Anthony Hayes

CIOB Planning Protocol

The CIOB Planning Protocol 2021: A new standard for project programmes?

At Hewitt Decipher, we often have to adopt contractor’s programmes, either to support live projects or to untangle a dispute. Today we are going to take a look at The CIOB Planning Protocol.

The programmes that we receive vary in quality. The format and content of programmes isn’t necessarily set in stone. This affords contractors the freedom to create a programme which best suits their needs.

Yet with the good comes the bad. Often, a lack of standardisation means that fundamental errors are often in even the most basic programmes.

In February 2021, the CIOB released their Planning Protocol 2021 (CIOB PP21). The Protocol is essentially a guideline on producing a robust programme.

Will the industry adopt this standard? If so, will this be enough to improve project time management across the industry?

What’s new?

The CIOB state that the protocol differs from existing guides which are “predominantly software focussed assessments of the Programme and not designed for the mainstream construction industry”.

What the CIOB are likely referring to is the DCMA (US Defence Contracts Management Agency) 14-point check [2005]. Although this check list was not developed for the construction industry. Even so it is a built-in feature of some well-known planning software like Asta Powerproject and Acumen Risk.

Like the DCMA check list, the CIOB Protocol has 15 stress tests. These tests bear a stark resemblance to those in the DCMA 14-point check. But there is no reference of this anywhere in the protocol. The first 9 of the 15 are direct from the DCMA check in the same order.

Where the Protocol differs are the last 6 items which are:

  • 10. Missed detail. Detail set out in the programme should be reflective of the full scope of work.
  • 11. Key Dates. Key dates and completion dates forecast in the programme should be reflective of the obligations set out in the contract documents.
  • 12. Calendars.

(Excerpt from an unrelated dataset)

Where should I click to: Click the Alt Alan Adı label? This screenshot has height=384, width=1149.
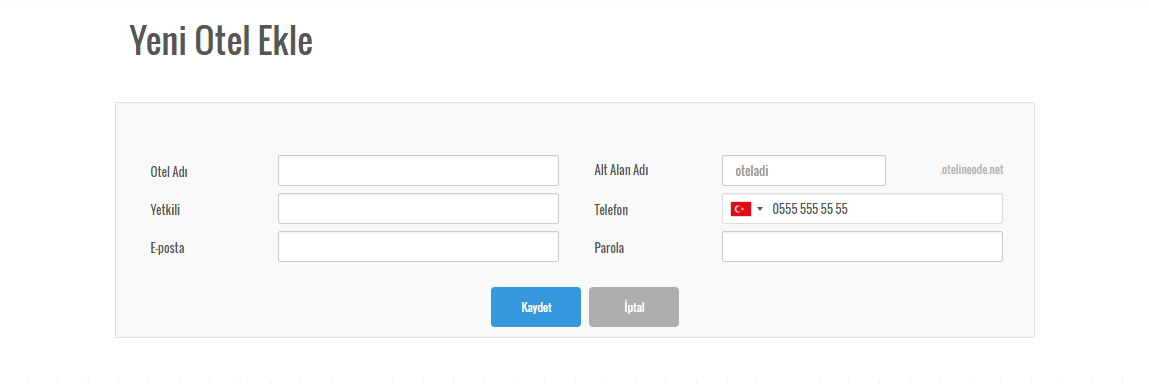tap(621, 171)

Detail set out in the Programme should be reflective of any calendars and/or restrictions.
  • 13. Unique identifiers. There should be no duplication in an assigned activity name or activity ID.
  • 14. Rescheduling. You can reschedule the programme without any planned dates moving.
  • 15. Critical Path. There should be a critical path to each relevant completion milestone.

Each of the new tests proposed by the CIOB have a threshold of 0% and are mandatory requirements in major projects. All but item 13 should be mandatory in standard projects, but there is no explanation why you can omit stress test 13.

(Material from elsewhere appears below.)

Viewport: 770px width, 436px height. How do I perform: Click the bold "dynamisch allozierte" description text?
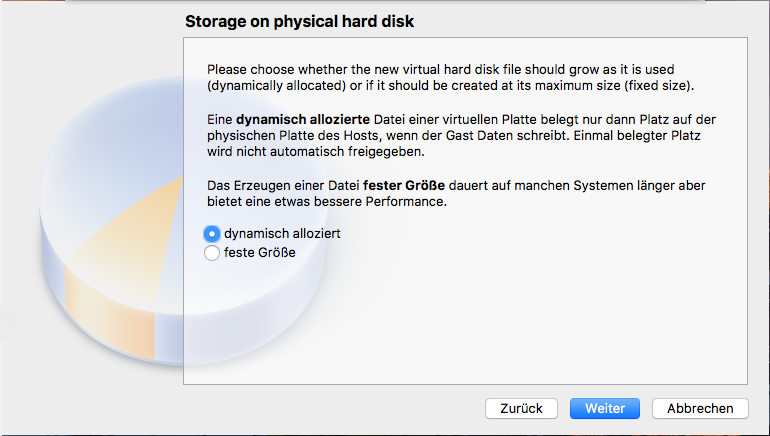tap(303, 119)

The CIOB’s justification for producing this protocol was the lack of construction specific guides. But are these new additions specific to the construction industry? Would the same tests not be beneficial or fundamental in other sectors such as manufacturing or finance?

In its aims to design a test for programmes specific to the construction industry, I can’t help but think the CIOB have missed the mark.

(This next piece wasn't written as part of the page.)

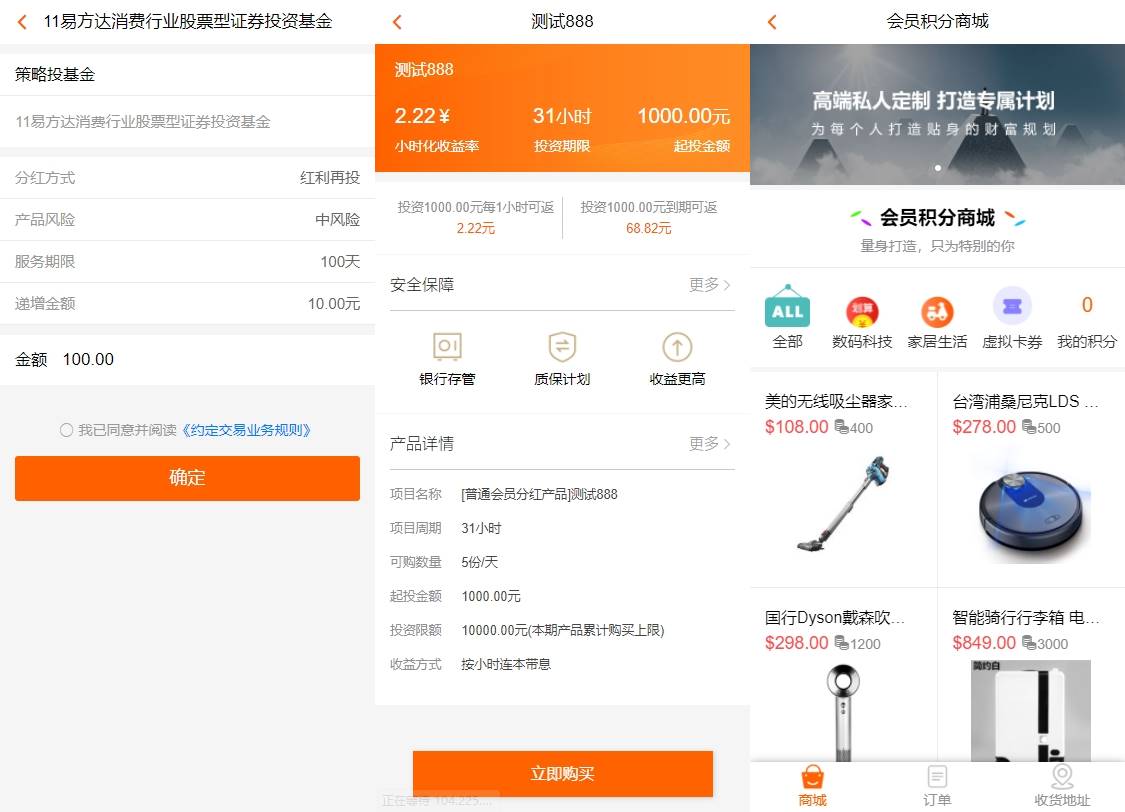The image size is (1125, 812).
Task: Go back from the fund investment page
Action: [22, 22]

Could the CIOB Protocol have gone further?

The assessments in the CIOB Protocol will undoubtedly improve programmes at a fundamental level. However it does not introduce anything new, particularly for those who work in planning or project controls.

The tests proposed by the CIOB are mixture of pre-existing software checks and good practice. Therefore should be considered the first step in assessing schedule quality rather than a panacea.

Where the Protocol could go further is with industry specific detail, particularly on the structure, format, and content of the activities.

A real stride forward would be some programme templates that we could tailor to suit common types of projects or contracts.

In Conclusion

For planners, or others involved in managing programmes, the protocol is a welcome step. The importance of good planning might seem obvious, but especially so to those who have suffered at the hands of a poor programme.

Programme errors are not always obvious and can be difficult to spot. The consequences can be severe and could manifest when it is too late to resolve them. The protocol will almost certainly prevent some of these from occurring.

However, the protocol only goes some of the way. More focus could be given to the content and structure of the activities, which is where programmes are often found lacking in our experience.

Perhaps this is the first in an iterative process towards standardising programmes across the construction industry. Hopefully the CIOB Protocol becomes widely adopted before being more focussed in future versions.